▸ **WORK ORDER**: Beginning with the opening line, restate the following material exactly, up through the line that contains "Task: Click into".

▸ **PROVIDED ENTRIES**:
========================================

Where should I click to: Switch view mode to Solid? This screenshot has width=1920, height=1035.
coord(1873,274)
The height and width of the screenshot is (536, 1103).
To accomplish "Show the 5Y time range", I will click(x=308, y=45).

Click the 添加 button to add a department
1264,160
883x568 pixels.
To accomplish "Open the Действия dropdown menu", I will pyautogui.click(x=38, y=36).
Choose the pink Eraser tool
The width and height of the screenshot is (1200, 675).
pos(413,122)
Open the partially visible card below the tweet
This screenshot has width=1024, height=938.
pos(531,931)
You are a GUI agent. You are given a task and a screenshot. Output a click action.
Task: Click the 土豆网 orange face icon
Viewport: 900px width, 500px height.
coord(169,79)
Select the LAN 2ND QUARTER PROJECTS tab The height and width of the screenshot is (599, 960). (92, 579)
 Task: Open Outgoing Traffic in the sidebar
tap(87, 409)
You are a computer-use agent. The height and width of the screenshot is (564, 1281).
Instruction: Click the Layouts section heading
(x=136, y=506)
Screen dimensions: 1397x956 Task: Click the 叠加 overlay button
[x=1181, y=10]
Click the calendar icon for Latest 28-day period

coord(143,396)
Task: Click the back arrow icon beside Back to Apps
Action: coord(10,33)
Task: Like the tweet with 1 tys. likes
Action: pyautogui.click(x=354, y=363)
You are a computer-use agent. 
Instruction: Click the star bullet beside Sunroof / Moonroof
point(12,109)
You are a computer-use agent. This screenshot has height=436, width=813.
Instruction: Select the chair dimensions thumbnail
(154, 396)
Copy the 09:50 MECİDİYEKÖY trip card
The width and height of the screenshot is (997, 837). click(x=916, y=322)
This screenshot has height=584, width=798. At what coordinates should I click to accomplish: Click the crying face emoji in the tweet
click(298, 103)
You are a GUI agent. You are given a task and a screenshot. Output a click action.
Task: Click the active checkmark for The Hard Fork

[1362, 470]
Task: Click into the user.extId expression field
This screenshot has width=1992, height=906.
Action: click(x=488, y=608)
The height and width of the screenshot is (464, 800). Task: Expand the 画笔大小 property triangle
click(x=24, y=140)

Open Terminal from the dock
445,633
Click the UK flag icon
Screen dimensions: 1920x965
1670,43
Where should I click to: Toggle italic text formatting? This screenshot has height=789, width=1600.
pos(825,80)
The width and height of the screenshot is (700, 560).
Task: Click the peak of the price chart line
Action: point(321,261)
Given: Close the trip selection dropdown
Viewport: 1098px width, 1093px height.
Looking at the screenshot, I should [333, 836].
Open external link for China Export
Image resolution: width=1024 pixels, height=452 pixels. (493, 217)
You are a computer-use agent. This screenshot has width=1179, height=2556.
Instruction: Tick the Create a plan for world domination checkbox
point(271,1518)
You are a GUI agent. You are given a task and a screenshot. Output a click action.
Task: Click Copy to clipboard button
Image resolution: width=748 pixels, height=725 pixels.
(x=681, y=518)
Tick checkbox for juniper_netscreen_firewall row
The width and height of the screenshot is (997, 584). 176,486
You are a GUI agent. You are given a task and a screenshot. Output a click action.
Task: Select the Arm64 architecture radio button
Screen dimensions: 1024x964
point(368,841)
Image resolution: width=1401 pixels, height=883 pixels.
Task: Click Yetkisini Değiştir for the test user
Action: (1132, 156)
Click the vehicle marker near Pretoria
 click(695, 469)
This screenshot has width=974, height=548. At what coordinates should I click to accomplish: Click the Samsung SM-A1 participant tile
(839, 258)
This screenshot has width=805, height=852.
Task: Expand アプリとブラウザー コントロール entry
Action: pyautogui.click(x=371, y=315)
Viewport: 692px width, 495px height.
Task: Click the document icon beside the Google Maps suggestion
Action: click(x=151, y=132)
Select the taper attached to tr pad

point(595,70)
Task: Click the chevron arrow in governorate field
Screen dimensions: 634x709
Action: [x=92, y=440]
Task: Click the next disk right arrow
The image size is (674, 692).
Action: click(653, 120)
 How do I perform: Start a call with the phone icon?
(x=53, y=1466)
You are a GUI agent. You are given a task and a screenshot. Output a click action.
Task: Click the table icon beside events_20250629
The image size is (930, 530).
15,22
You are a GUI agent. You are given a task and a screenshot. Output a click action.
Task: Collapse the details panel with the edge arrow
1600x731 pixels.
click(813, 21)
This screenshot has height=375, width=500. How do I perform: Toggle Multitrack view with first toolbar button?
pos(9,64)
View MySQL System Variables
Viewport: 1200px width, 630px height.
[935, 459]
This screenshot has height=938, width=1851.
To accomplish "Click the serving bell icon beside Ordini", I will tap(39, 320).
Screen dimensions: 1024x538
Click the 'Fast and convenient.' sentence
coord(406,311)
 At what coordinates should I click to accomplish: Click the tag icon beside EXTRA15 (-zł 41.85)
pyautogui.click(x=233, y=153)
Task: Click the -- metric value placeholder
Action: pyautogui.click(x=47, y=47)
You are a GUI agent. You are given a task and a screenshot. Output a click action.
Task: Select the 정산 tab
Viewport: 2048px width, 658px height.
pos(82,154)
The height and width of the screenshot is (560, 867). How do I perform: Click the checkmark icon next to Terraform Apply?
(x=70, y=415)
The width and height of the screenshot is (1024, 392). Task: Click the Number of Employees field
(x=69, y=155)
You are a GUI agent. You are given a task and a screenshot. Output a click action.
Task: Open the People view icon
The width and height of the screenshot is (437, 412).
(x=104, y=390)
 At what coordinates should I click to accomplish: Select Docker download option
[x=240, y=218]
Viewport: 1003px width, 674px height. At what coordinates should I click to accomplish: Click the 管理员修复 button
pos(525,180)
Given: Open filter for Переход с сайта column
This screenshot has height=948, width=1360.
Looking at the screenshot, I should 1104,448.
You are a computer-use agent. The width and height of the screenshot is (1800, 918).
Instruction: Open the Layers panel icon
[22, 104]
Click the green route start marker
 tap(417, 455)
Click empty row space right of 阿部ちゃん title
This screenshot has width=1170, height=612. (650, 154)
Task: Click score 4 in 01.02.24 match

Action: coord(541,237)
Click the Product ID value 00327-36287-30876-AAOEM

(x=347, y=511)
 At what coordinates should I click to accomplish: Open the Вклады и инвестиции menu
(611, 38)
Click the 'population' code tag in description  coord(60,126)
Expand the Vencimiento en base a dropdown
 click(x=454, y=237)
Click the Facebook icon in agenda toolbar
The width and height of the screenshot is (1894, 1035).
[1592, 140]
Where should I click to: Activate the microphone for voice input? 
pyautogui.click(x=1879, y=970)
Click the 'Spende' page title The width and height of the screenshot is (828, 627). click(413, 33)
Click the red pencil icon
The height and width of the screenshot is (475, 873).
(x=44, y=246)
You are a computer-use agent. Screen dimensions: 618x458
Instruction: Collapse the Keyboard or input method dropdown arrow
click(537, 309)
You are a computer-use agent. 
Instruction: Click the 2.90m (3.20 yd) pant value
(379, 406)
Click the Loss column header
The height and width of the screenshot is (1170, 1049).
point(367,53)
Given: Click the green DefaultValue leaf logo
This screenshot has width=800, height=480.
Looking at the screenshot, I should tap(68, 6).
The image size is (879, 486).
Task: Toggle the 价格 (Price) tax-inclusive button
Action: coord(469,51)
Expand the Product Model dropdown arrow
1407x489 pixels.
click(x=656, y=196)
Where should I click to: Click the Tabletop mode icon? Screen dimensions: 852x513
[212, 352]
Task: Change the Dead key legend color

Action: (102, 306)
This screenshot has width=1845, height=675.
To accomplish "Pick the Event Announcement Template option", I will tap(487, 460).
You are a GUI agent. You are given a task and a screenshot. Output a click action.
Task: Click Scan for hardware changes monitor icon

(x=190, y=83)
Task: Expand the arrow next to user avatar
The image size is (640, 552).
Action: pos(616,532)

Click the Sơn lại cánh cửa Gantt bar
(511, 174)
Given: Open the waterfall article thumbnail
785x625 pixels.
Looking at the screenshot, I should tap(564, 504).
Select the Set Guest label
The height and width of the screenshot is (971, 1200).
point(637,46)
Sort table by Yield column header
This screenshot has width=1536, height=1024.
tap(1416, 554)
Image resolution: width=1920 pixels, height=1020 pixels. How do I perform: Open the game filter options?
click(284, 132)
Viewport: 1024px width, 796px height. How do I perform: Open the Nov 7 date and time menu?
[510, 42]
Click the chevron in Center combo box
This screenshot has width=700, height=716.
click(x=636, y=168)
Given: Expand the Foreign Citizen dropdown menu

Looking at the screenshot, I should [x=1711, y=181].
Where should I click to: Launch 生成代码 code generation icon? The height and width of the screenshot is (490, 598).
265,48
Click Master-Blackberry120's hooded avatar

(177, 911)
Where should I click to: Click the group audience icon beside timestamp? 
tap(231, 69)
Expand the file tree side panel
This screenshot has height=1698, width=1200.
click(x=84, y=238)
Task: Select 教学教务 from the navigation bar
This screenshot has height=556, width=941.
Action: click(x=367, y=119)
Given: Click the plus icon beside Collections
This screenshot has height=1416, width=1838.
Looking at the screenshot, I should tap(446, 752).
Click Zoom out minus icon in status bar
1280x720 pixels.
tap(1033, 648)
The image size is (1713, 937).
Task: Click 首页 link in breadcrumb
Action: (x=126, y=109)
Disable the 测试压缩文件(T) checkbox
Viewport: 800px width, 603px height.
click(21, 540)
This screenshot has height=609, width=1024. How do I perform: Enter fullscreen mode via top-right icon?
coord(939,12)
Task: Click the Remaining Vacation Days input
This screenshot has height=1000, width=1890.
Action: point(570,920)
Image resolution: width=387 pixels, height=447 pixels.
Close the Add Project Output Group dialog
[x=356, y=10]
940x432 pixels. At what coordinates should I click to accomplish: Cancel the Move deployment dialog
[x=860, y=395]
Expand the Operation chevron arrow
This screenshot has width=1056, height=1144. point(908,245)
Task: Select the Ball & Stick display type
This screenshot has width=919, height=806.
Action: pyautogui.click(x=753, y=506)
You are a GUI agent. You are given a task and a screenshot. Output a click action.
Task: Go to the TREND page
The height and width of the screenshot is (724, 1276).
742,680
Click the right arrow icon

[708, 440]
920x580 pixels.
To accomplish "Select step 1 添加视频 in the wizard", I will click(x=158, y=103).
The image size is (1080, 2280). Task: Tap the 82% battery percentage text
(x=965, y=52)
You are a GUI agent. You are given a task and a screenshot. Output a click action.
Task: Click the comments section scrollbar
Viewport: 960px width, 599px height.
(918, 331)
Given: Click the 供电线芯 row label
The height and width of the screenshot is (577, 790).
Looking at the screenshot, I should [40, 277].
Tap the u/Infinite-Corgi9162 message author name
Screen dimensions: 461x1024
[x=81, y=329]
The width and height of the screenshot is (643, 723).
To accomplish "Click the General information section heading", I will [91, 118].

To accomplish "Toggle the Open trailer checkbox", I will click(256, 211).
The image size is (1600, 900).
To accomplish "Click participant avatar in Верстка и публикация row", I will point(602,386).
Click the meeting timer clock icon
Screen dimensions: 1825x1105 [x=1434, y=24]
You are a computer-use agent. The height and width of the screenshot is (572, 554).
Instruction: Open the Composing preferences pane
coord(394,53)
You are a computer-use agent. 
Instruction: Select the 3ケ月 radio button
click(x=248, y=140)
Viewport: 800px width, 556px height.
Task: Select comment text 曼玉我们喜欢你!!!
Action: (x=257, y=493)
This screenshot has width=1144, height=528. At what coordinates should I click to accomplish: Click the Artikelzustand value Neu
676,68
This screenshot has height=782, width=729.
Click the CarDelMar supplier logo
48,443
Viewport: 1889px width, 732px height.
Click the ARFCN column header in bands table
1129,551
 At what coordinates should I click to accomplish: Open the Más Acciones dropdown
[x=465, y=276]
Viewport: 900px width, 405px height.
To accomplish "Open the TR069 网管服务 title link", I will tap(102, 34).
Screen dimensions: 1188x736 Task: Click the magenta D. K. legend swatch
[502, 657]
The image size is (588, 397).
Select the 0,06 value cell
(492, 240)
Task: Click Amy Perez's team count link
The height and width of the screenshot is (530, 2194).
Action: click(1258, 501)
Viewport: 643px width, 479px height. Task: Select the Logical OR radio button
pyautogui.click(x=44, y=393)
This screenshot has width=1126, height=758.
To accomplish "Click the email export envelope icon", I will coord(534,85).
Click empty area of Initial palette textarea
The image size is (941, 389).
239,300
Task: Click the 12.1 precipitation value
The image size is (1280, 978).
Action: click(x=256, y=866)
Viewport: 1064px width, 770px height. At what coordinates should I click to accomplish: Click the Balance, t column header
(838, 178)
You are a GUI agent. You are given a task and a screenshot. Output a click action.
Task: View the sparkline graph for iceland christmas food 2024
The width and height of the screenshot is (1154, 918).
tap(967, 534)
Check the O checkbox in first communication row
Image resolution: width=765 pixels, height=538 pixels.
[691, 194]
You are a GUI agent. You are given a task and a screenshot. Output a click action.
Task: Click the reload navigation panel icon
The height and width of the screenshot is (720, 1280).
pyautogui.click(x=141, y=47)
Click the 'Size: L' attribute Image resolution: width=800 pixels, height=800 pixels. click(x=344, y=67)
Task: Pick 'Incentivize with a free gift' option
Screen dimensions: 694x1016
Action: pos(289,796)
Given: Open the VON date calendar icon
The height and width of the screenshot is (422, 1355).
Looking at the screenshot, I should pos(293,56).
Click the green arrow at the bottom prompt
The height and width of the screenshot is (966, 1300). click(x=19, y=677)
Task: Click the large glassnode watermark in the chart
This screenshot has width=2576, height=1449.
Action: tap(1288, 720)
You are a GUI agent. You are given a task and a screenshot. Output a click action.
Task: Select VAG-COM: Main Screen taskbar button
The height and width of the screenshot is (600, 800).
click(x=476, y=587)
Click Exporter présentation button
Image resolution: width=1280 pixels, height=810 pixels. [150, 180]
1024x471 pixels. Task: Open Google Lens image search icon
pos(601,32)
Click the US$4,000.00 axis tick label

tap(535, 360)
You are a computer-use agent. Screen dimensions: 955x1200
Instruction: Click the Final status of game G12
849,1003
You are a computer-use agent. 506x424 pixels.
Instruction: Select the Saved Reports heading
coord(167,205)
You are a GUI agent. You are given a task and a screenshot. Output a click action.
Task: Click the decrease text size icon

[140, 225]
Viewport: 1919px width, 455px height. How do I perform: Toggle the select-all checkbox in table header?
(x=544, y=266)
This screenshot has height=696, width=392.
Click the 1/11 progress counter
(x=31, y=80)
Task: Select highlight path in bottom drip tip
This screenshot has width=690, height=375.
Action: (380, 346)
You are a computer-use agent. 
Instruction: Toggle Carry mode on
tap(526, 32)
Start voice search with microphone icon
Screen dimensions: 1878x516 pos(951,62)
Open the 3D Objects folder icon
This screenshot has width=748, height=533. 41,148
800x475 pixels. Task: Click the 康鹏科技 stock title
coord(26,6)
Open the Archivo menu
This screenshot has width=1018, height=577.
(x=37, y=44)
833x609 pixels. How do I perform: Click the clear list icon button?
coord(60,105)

========================================

▸ **SOLUTION**:
Where should I click to: Switch view mode to Solid? This screenshot has width=1920, height=1035.
coord(1873,274)
The height and width of the screenshot is (536, 1103).
To accomplish "Show the 5Y time range", I will click(x=308, y=45).

Click the 添加 button to add a department
1264,160
883x568 pixels.
To accomplish "Open the Действия dropdown menu", I will pyautogui.click(x=38, y=36).
Choose the pink Eraser tool
The width and height of the screenshot is (1200, 675).
pos(413,122)
Open the partially visible card below the tweet
This screenshot has width=1024, height=938.
pos(531,931)
You are a GUI agent. You are given a task and a screenshot. Output a click action.
Task: Click the 土豆网 orange face icon
Viewport: 900px width, 500px height.
coord(169,79)
Select the LAN 2ND QUARTER PROJECTS tab The height and width of the screenshot is (599, 960). (92, 579)
 Task: Open Outgoing Traffic in the sidebar
tap(87, 409)
You are a computer-use agent. The height and width of the screenshot is (564, 1281).
Instruction: Click the Layouts section heading
(x=136, y=506)
Screen dimensions: 1397x956 Task: Click the 叠加 overlay button
[x=1181, y=10]
Click the calendar icon for Latest 28-day period

coord(143,396)
Task: Click the back arrow icon beside Back to Apps
Action: coord(10,33)
Task: Like the tweet with 1 tys. likes
Action: pyautogui.click(x=354, y=363)
You are a computer-use agent. 
Instruction: Click the star bullet beside Sunroof / Moonroof
point(12,109)
You are a computer-use agent. This screenshot has height=436, width=813.
Instruction: Select the chair dimensions thumbnail
(154, 396)
Copy the 09:50 MECİDİYEKÖY trip card
The width and height of the screenshot is (997, 837). click(x=916, y=322)
This screenshot has height=584, width=798. At what coordinates should I click to accomplish: Click the crying face emoji in the tweet
click(298, 103)
You are a GUI agent. You are given a task and a screenshot. Output a click action.
Task: Click the active checkmark for The Hard Fork

[1362, 470]
Task: Click into the user.extId expression field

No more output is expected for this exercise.